生後2ヶ月から成犬までの月齢別体重・体高の変化と、小型・中型・大型犬の成長曲線を一目で把握できるようにまとめました。体重管理と食事の基準についても併せてご案内します。

| 項目 | 小型犬(成犬5kg) | 中型犬(成犬15kg) | 大型犬(成犬30kg) |
|---|---|---|---|
| 2ヶ月 | 0.8~1.2kg | 2.0~3.0kg | 4.5~6.0kg |
| 3ヶ月 | 1.3~1.8kg | 3.5~5.0kg | 7.0~9.5kg |
| 4ヶ月 | 1.8~2.5kg | 5.0~7.0kg | 10~13kg |
| 6ヶ月 | 2.8~3.8kg | 8.0~11kg | 17~21kg |
| 9ヶ月 | 4.0~4.8kg | 12~14kg | 24~27kg |
| 12ヶ月 | 4.5~5.2kg | 14~16kg | 27~30kg |
| 18ヶ月 | 5.0kg維持 | 15kg維持 | 29~32kg |
犬種・個体差により±15%のばらつきがある場合があります。絶対値ではなく推移の確認用として活用してください。
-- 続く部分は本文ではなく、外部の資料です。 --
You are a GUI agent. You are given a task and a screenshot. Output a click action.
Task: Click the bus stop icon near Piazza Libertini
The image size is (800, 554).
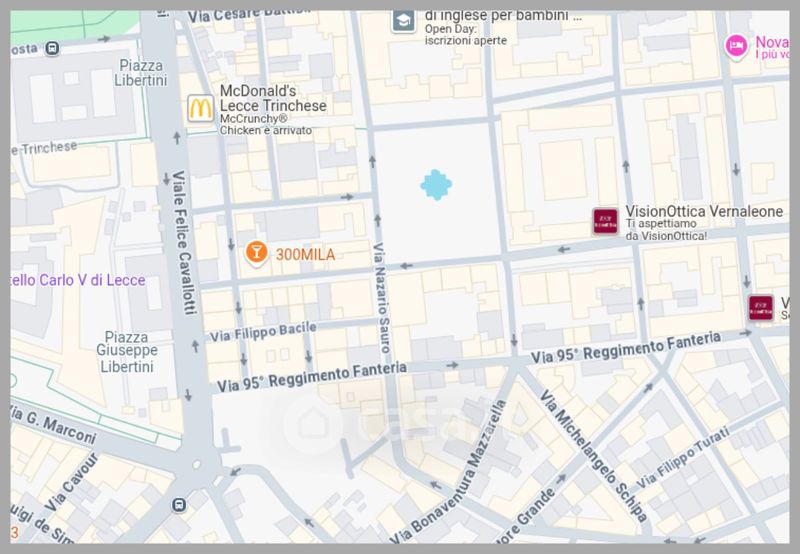(52, 48)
このような体重の変化が見られた場合は、すぐに動物病院を受診してください。
成長期の子犬で次のような兆候が見られたら、できるだけ早く獣医師に相談してください。体重が2週間以上停滞したり、むしろ減少する場合、肋骨や背骨が触らなくても目で見てわかるほど浮き出ている低体重(BCS 1〜2/9)、食欲はあるのに体重が増えない場合(消化・吸収の問題や寄生虫の可能性)、ウエストラインが消失しお腹が垂れるほどの過体重などが代表的な例です。特に若い子犬は体重が順調に増加するのが正常なので、離乳食直後の2〜3ヶ月齢で体重が減る場合は、感染性腸炎などの緊急疾患の兆候である可能性があり、より注意深く観察する必要があります。

大型犬の飼い主さんが特に注意すべき点
大型犬の場合、成長が早すぎること自体が病気の要因となることがあります。獣医栄養学の教科書でも、大型犬・超大型犬には栄養素を過剰に与えないよう供給することが強調されています。カルシウムの過剰摂取は成長板や関節の発達に悪影響を及ぼし、肥満状態で成長すると股関節形成不全のリスクが高まります。特にラブラドール・ゴールデン・ジャーマンシェパード・グレートデーンなどの品種では、ドッグフードの包装に記載された給餌量より10〜15%減らして、ゆっくりと成長させる方が関節の健康にとって有利です。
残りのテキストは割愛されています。